In Lesbos, Pope Francis blasted people smugglers and arms traffickers who he blamed for worsening the current refugee crisis in Europe. Addressing a large group of asylum seekers in a reception camp, Pope Francis said migrants were not numbers but people with ‘faces, names and individual stories’ who were prayed upon by ‘unscrupulous thugs’.
The time has come for all religious leaders to unite their voices to awaken the consciences, jointly proclaiming to the world that the Mercy of God shall prevail. Succeeding where politics fails, Pope Francis made a gesture of welcome regarding refugees, accompanying on his plane to Rome three families of refugees from Syria, 12 people in all, including six children.

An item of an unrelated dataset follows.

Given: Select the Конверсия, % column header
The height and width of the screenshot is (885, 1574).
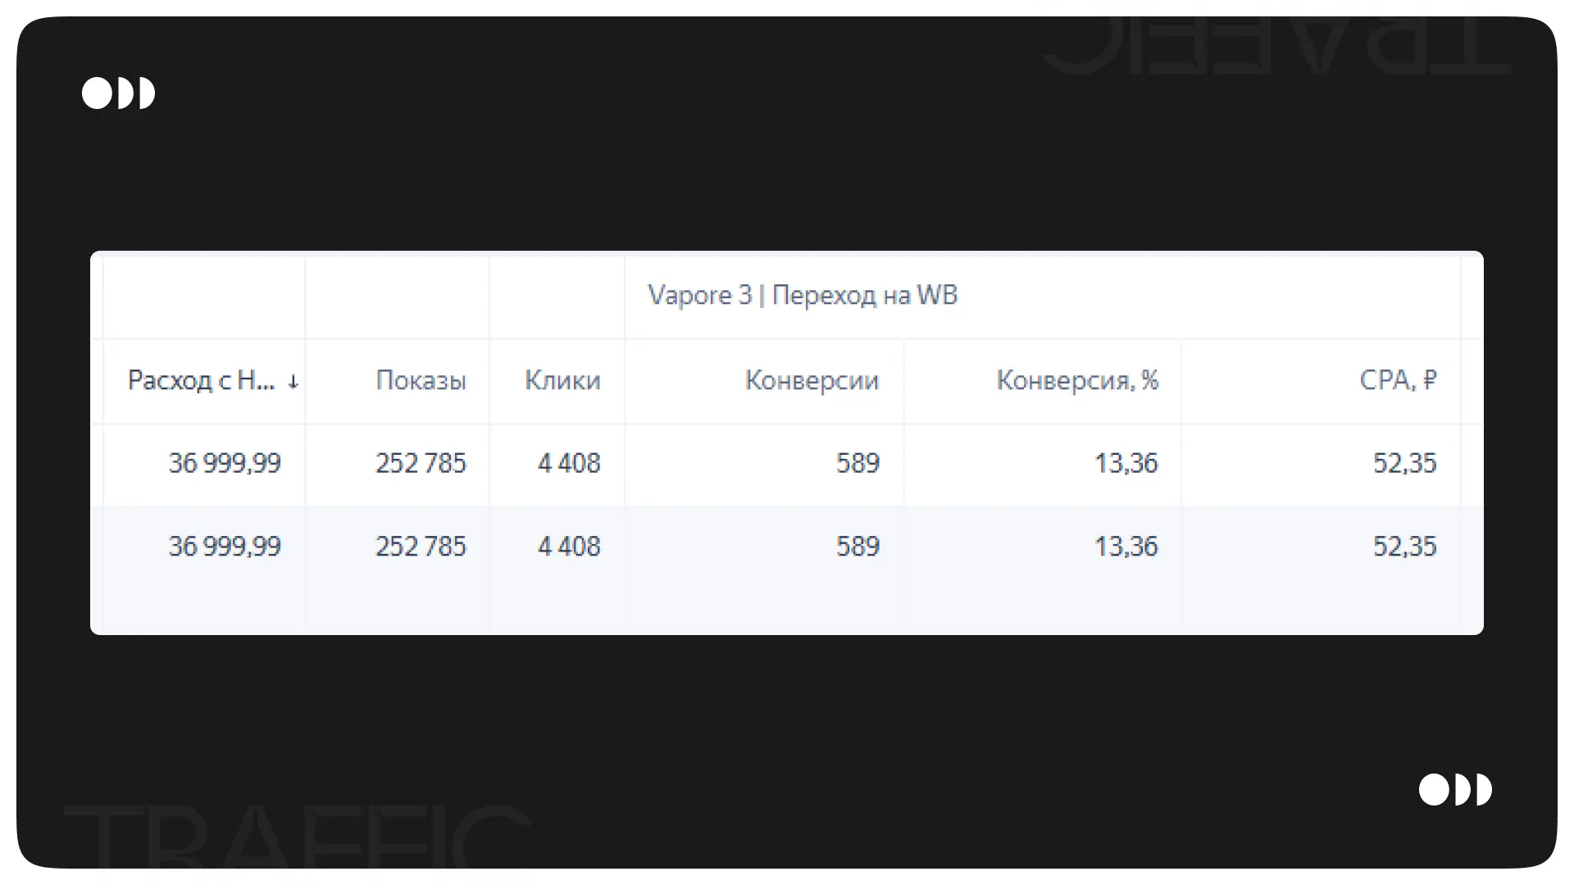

Pope Francis had made appeals in favour of the refugees on several occasions, in the belief that “how we deal with them is a test of our humanity, our respect for human dignity, and above all our solidarity with our brothers and sisters in need.” (Uganda, 2015).
Pope Francis made the first pastoral trip of his pontificate to the island of Lampedusa, on 8 July 2013. That was when he first spoke out against the “globalization of indifference.” His latest sign of closeness to the migrants was on Holy Thursday, 24 March 2016, when he visited the reception centre for asylum seekers in Castelnuovo di Porto, near Rome.
By opening up to the great challenges of history, to the pains and wounds that afflict humanity, ecumenism and interreligious dialogue found a fertile ground of encounter in Lesbos.